Hello, is there an ETA for a fix?

ekaf commented 3 months ago

Before getting too alarmed, we may want to wait for a sober analysis of this vulnerability, bearing in mind that it has been known for several years, without any known exploitation yet.

Still, pickles are not open source, which is in itself a good reason to avoid them. In addition to repackaging the data, a complete fix would require deep modifications in several Python files:


#!/bin/sh

tree=nltk
q=pickl
of="$tree"_$q.txt
echo -n > $of 
mxd=`ls -R $tree|grep /|awk -F "/" '{print NF}'|sort -nr|head -1`

for f in `find -L $tree -maxdepth $mxd -name "*py"`
do
if [ -n "`grep pickle $f`" ]
then
echo $f >> $of 
echo -------------------------------- >> $of
grep -ni $q $f >> $of
echo \\n--------------------------------------------------------------------- >> $of
fi
done

nltk_pickl.txt

nicolaschaillan commented 3 months ago

We really need a fix on this. Lots of customers are fricking out when they see a High CVE finding... Any ETA?

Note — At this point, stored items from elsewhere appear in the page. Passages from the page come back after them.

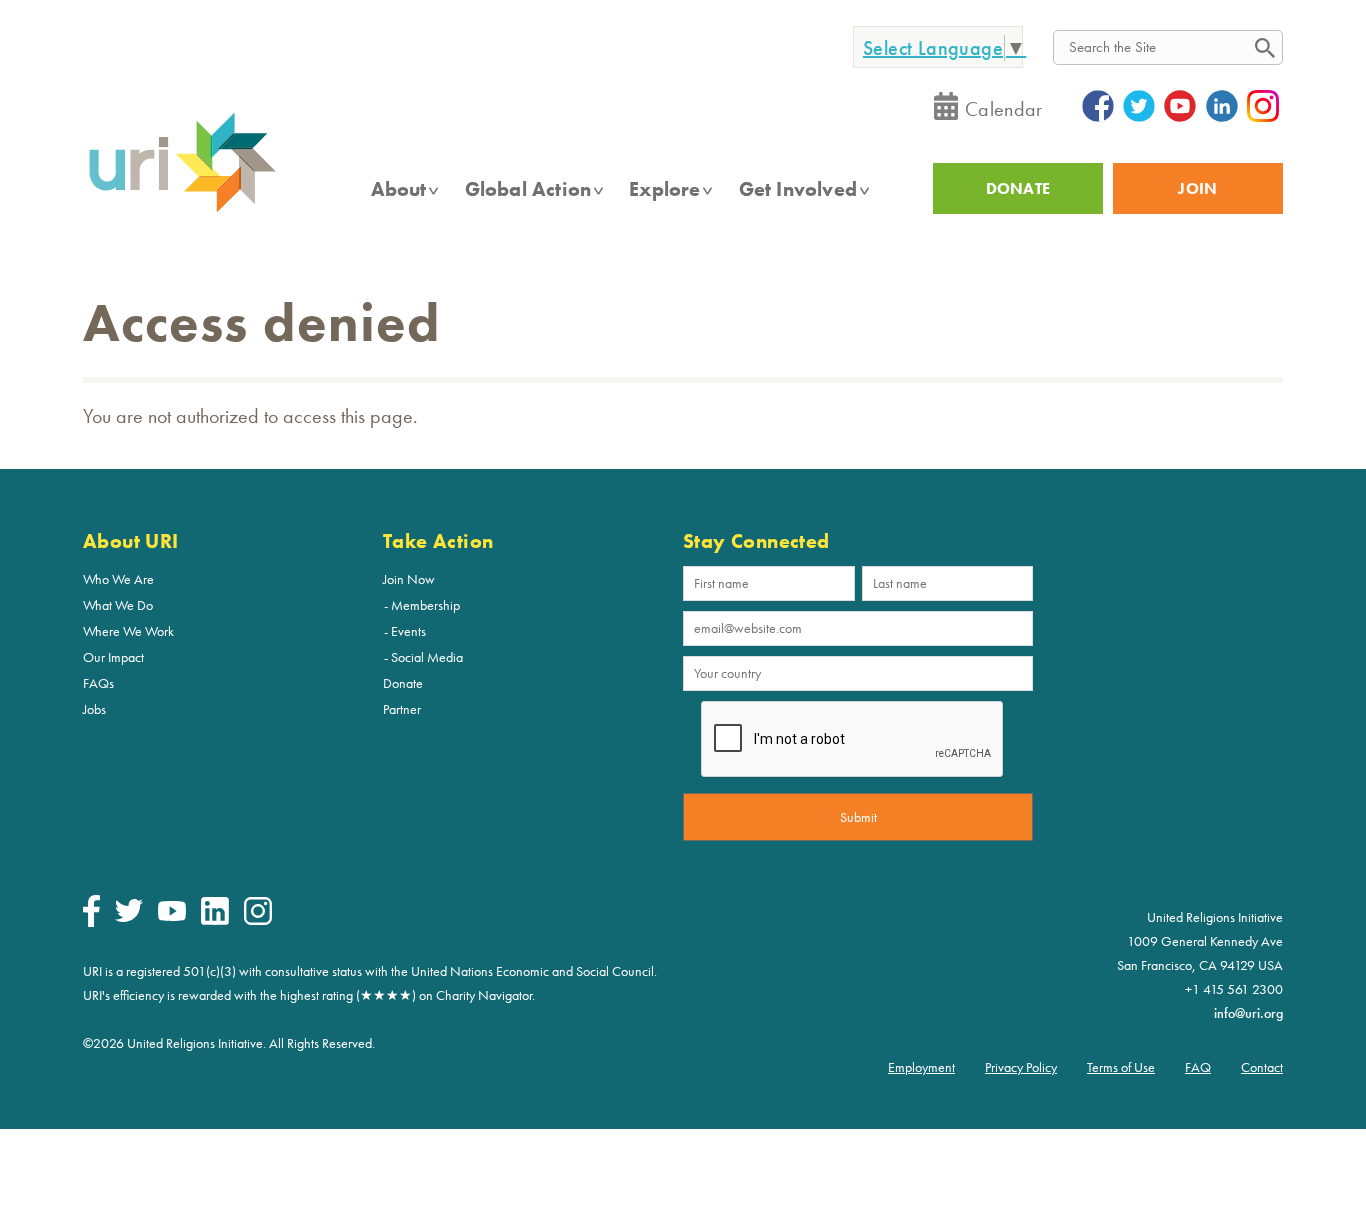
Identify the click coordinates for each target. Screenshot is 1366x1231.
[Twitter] (129, 917)
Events (408, 631)
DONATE (1018, 188)
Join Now (409, 579)
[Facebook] (91, 922)
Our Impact (113, 657)
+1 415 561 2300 (1234, 989)
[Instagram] (258, 920)
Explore (664, 189)
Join (1197, 188)
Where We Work (128, 631)
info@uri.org (1248, 1013)
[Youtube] (172, 916)
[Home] (182, 211)
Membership (425, 605)
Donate (403, 683)
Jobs (94, 709)
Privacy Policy (1021, 1067)
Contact (1262, 1067)
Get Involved (798, 189)
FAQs (98, 683)
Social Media (427, 657)
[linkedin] (215, 920)
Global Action (528, 189)
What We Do (118, 605)
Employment (921, 1067)
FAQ (1198, 1067)
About (399, 189)
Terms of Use (1121, 1067)
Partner (402, 709)
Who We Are (118, 579)
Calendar (1004, 109)
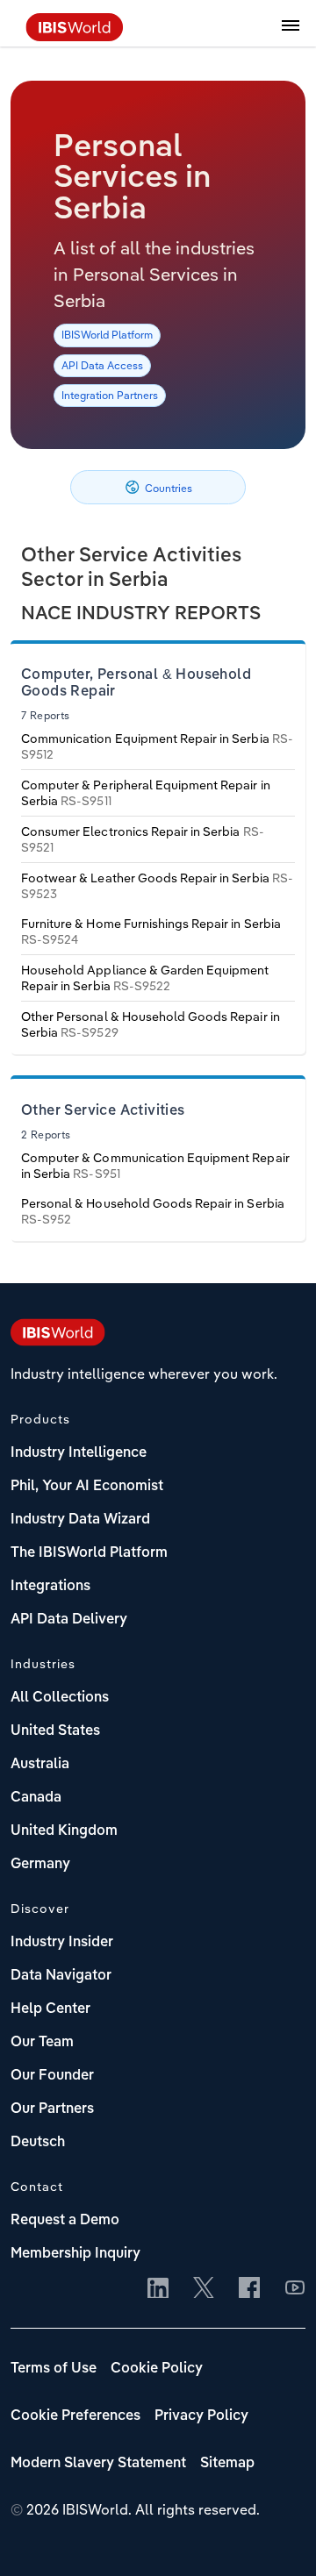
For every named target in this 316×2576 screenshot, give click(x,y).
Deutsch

nicolaschaillan commented 3 months ago

Before getting too alarmed, we may want to wait for a sober analysis of this vulnerability, bearing in mind that it has been known for several years, without any known exploitation yet.

Still, pickles are not open source, which is in itself a good reason to avoid them. In addition to repackaging the data, a complete fix would require deep modifications in several Python files:
#!/bin/sh

tree=nltk
q=pickl
of="$tree"_$q.txt
echo -n > $of 
mxd=`ls -R $tree|grep /|awk -F "/" '{print NF}'|sort -nr|head -1`

for f in `find -L $tree -maxdepth $mxd -name "*py"`
do
if [ -n "`grep pickle $f`" ]
then
echo $f >> $of 
echo -------------------------------- >> $of
grep -ni $q $f >> $of
echo \\n--------------------------------------------------------------------- >> $of
fi
done
nltk_pickl.txt

Now that it has a public NIST CVE, people will exploit it. This isn't something you "wait" on. This is something you address right away...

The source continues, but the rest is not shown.